[Exercise data]:
+===+

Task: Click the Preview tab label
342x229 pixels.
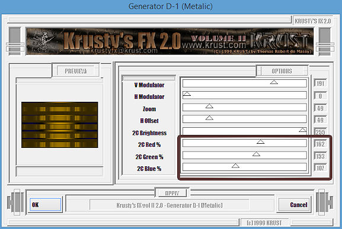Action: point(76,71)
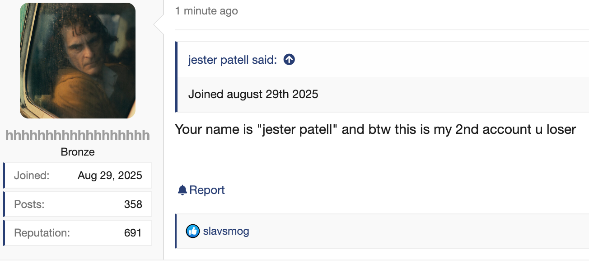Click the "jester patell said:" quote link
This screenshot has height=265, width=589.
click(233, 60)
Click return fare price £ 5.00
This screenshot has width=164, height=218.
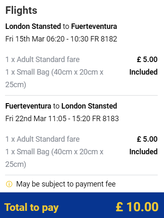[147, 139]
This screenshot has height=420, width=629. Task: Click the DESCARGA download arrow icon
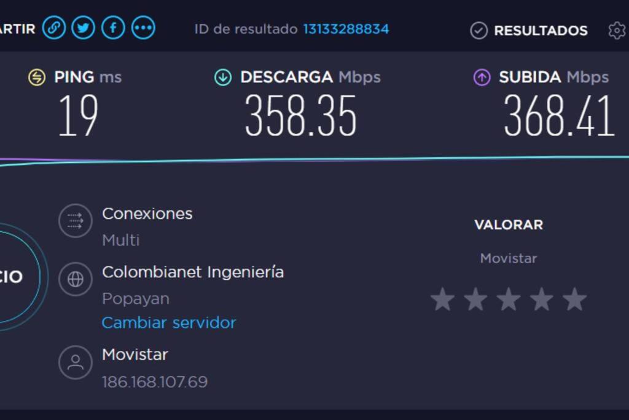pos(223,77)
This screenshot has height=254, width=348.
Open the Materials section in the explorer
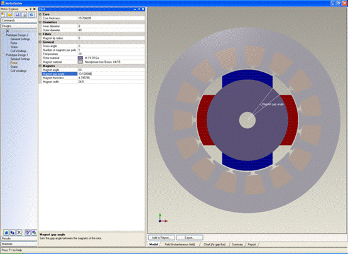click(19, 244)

+===+

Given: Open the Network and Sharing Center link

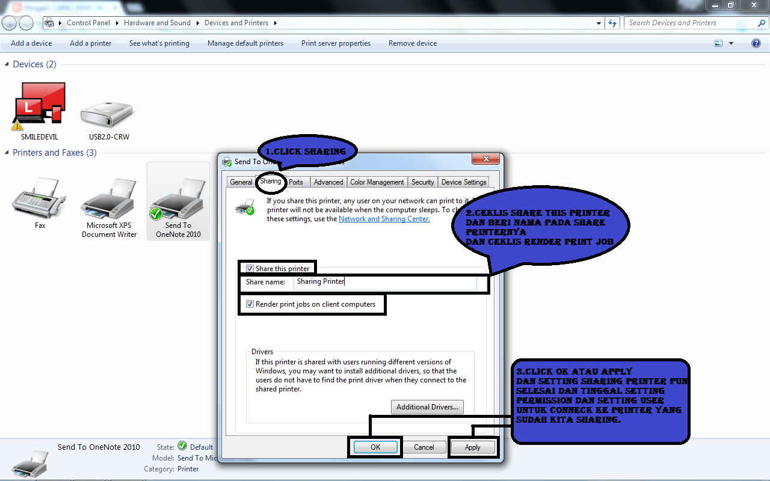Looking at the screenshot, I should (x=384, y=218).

+===+

[Work to be completed]:
Reproduce the entries starting at the line containing "This screenshot has height=254, width=348." and ending at the line containing "click(19, 244)", both included, with every coordinate in the answers multiplied by 0.3 and rounded to the nearest whole number, halves rounded up. Give only these lines, keep the requests as they are, and leave out the pictures.

[Solved exercise]:
This screenshot has height=254, width=348.
Open the Materials section in the explorer
click(6, 73)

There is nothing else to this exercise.